DOCUMENTO DE ORIGEM:
↓↓↓

Agora, analisemos outro exemplo. Um indivíduo viciado em nicotina ou noutra droga qualquer, que quer deixar o seu vício e recomeçar a sua vida a partir daí, mas que não consegue. Porque o indivíduo já se curvou tanto perante o seu vício que já não se consegue levantar. Porque é só desta vez, é só mais uma vez, porque a vida não está a correr bem ou por outra razão qualquer.
E assim, cada um de nós se escraviza a si mesmo. Se bem que a pergunta que deve estar nas vossas cabeças agora deva ser “e é possível libertar-me dessas correntes?”. Para ser franco, não tenho certeza de que isso seja possível para todos os casos ainda que eu goste de pensar que sim. A solução é, a meu ver, sintetizada em três palavras, força de vontade. Analisa cuidadosamente os teus hábitos diários, se descobrires que possuis algum vício, que te está a moldar negativamente, recorre ao teu poder de iniciativa e tenta acabar com ele deixando-o simplesmente para trás ou entretendo-te com outras coisas que te distraiam daquilo, hábitos mais saudáveis. Caso ele persista procura ajuda especializada (sim, eu estou a falar de um psicólogo caso seja necessário, e antes que pensem em alguma coisa só há que ter vergonha de não ter coragem de admitir que se tem um problema). É assim que, recorrendo à nossa força de vontade, nos podemos libertar de todas as nossas inibições e começar a viver as nossas vidas.

↑↑↑

OBJETIVO DO EXERCÍCIO: Continue, por favor, o texto sobre o vício e a força de vontade a partir da sua última frase.

DADOS BRUTOS:
↓↓↓

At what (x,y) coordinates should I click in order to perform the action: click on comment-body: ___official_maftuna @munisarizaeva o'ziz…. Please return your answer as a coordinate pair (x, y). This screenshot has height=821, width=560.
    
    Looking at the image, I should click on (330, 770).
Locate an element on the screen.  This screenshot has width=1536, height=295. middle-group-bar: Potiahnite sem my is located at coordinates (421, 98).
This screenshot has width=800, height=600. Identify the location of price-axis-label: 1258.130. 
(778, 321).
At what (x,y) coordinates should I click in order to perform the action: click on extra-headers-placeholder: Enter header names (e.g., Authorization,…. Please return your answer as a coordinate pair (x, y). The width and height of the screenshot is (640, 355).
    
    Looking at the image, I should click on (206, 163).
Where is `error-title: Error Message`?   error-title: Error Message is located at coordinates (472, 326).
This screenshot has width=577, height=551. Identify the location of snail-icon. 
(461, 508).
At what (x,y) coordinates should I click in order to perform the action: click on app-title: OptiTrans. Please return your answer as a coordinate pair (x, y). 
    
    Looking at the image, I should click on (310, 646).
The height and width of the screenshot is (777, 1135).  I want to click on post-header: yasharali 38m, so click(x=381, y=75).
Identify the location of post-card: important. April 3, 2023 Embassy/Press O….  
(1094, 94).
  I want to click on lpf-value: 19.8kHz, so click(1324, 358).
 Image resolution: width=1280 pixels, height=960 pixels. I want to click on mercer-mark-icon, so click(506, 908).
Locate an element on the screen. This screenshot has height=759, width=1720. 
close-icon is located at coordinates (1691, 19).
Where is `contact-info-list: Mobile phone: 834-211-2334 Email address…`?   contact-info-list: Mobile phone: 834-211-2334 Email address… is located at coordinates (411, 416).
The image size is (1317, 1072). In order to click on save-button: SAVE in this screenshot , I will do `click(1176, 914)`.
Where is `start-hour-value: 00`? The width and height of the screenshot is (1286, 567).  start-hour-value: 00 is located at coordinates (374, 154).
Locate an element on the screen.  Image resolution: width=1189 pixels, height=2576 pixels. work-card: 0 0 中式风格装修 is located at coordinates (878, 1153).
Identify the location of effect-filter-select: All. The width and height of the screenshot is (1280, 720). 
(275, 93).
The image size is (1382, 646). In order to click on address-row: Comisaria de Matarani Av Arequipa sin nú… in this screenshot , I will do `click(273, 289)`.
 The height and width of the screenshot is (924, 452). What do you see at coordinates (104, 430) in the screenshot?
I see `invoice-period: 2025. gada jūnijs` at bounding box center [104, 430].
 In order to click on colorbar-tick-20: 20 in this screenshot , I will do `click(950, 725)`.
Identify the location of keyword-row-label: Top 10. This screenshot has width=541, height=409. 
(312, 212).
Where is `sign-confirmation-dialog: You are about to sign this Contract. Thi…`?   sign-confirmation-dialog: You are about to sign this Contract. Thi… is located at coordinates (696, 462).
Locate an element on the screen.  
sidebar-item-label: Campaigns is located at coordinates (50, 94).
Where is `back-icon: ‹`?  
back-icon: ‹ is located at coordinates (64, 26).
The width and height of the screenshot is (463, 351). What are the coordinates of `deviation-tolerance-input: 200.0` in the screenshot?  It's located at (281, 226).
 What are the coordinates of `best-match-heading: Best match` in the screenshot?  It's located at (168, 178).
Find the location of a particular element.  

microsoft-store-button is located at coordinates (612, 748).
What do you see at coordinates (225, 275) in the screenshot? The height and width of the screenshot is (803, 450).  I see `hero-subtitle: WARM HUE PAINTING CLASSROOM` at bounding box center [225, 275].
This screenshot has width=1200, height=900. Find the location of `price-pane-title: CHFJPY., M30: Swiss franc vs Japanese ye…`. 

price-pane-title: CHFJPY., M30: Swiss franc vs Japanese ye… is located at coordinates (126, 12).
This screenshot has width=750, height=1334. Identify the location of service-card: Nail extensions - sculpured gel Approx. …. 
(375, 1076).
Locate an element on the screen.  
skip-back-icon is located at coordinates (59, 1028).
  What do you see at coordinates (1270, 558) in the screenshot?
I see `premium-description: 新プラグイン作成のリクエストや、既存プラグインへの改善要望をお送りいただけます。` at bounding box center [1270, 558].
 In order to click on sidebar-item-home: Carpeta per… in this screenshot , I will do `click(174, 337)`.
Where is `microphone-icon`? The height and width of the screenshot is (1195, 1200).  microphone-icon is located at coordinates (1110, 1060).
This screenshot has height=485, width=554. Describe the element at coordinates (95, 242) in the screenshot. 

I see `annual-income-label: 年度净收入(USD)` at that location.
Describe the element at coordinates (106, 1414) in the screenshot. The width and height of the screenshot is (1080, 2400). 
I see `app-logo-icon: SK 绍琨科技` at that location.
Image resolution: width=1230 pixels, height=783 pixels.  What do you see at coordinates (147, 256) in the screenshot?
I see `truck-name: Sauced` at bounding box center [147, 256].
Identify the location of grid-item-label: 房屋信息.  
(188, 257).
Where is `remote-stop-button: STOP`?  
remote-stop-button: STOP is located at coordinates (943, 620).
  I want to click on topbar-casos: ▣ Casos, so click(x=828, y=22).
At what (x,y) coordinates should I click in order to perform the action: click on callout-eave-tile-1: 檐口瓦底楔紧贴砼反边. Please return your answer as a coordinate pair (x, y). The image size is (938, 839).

↑↑↑

RESPOSTA ESCRITA:
Podemos não nos conseguir libertar das Leis da Física pois elas só dependem do Universo; podemos não nos conseguir libertar da rotina da nossa vida profissional já que isso implicaria mudanças extravagantes na nossa sociedade actual; mas podemos libertar-nos dos nossos vícios pois esses só dependem de nós. O importante é nunca desistir de tentar.
Obrigado por estarem a ler este texto enquanto vocês podiam estar a fazer outra coisa qualquer. Caso não estejam a ler este texto, deviam estar.